John Horgan’s New York Times Op-Ed Piece

Today’s New York Times contains an Op-Ed piece by science writer John Horgan entitled In Defense of Common Sense. In it, Horgan takes an iconoclastic view of this year’s many celebrations of the 100th anniversary of Einstein’s great work of 1905, writing “In the midst of all this hoopla, I feel compelled to deplore one aspect of Einstein’s legacy: the widespread belief that science and common sense are incompatible.”

Horgan stirred up controversy in 1996 with the publication of his book The End of Science, where he claimed that most of the big discoveries in science have been made, forcing scientists to instead engage in what he calls “ironic science”. By this he means science done in a “speculative post-empirical mode”, something more like literary criticism, where claims are made that can never be shown to be right or wrong. While he saw this phenomenon taking place in many different areas of science, theoretical physics was where he had his strongest argument, pointing to controversies over the interpretation of quantum mechanics which seem to never be resolvable by experiment, and especially to string theory, which he describes in a later book as “science fiction in mathematical form.” Publication of his book made him rather unpopular in the science community and ultimately led to his leaving his position as an editor at Scientific American. At the time I thought he somewhat overstated his case, especially in trying to see the same pattern in a wide range of different sciences, but he had the insight and courage to put his finger on something very important that was going on in physics. Since 1973, the field has been a victim of its own success, suffering greatly from the fact that the Standard Model is just so good that it has been impossible to find experimental results that disagree with it, as well as impossible to find any convincing improvement on the model that would address any of the issues it leaves open. Horgan’s critique of string theory was forceful and on target, although to me his depiction of Witten seemed unnecessarily personally unkind.

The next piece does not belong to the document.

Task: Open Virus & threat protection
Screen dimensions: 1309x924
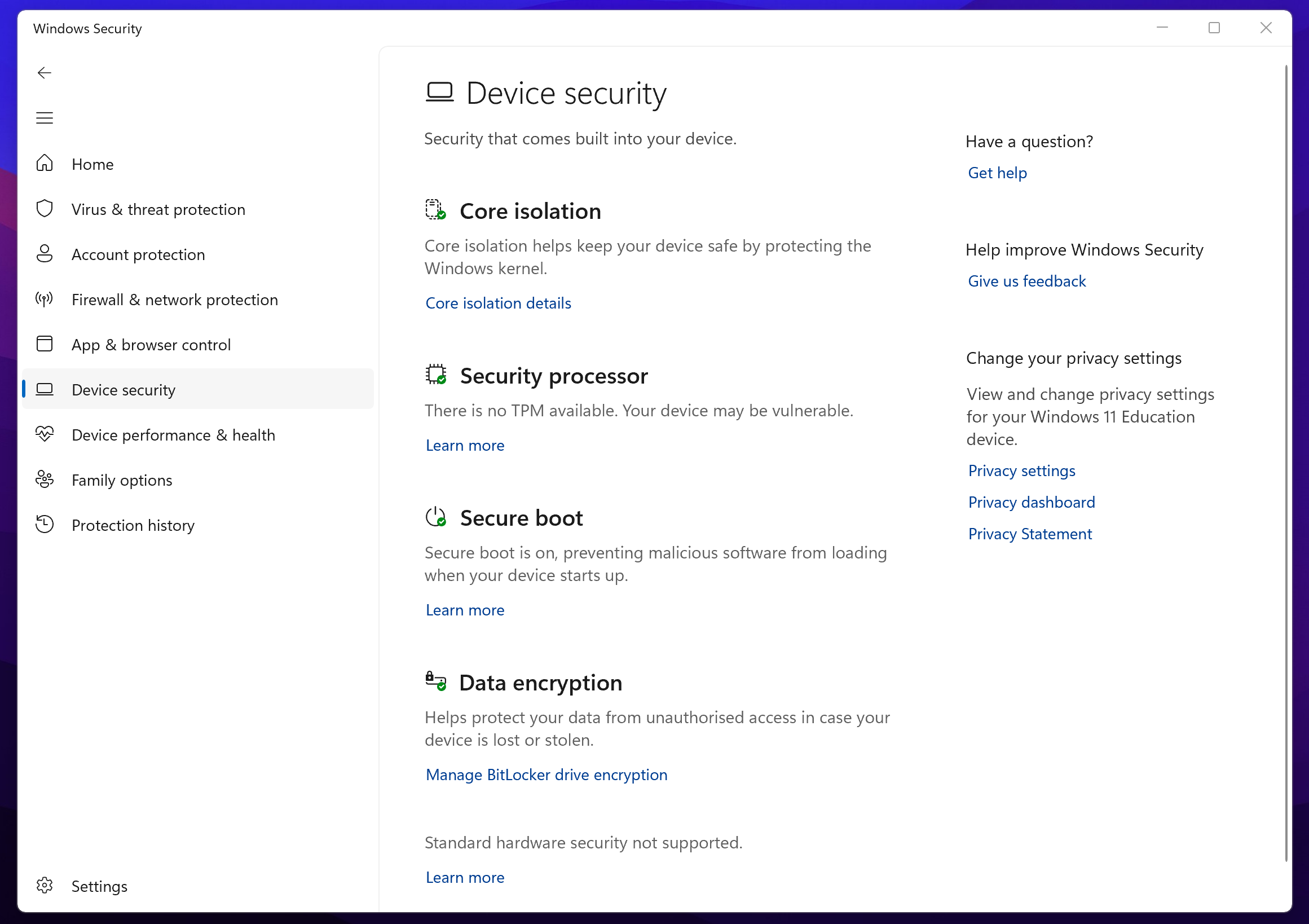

I have mixed feelings about this latest piece of his, both strongly agreeing and strongly disagreeing with his defense of “common sense”. This comes down to what one means by “common sense”. One aspect of common sense is basically the standard scientific method and the norms traditionally used by scientists to evaluate what is good science and what isn’t. The sub-headline on Horgan’s piece “Beware of scientific theories that can’t be tested” involves this aspect. It’s just common sense to be skeptical of people who are making grandiose and radical claims unless they’ve got some good evidence for them, and string theory violates this notion of common sense. But I’m afraid Horgan conflates this kind of common sense with a different kind of “common sense”, the common sense about how the physical world behaves that is built into us based on the evolution of our species and our growing up in an enviroment where we interact with the world on a very specific scale of distances. This kind of common sense may not help us at all to understand how nature behaves at the atomic scale, near a black hole, etc., instead quantum mechanics and relativity are required, and these are subjects that don’t fit well with our notions of “common sense”, in the second of the two meanings. But even if they were initially counter-intuitive, both quantum mechanics and relativity were based on a wide range of detailed experimental evidence, something that overcame people’s qualms about whether they were violating “common sense”. Absent this kind of evidence, string theory is a very different story….

On a completely different topic, Lubos Motl has a posting about amazon.com censoring any criticism of a certain crackpot physics book. He’s started a contest, grand prize $3.00, which people may want to participate in.

Update: Lubos seems to have trouble telling apart John Horgan and John Hagelin….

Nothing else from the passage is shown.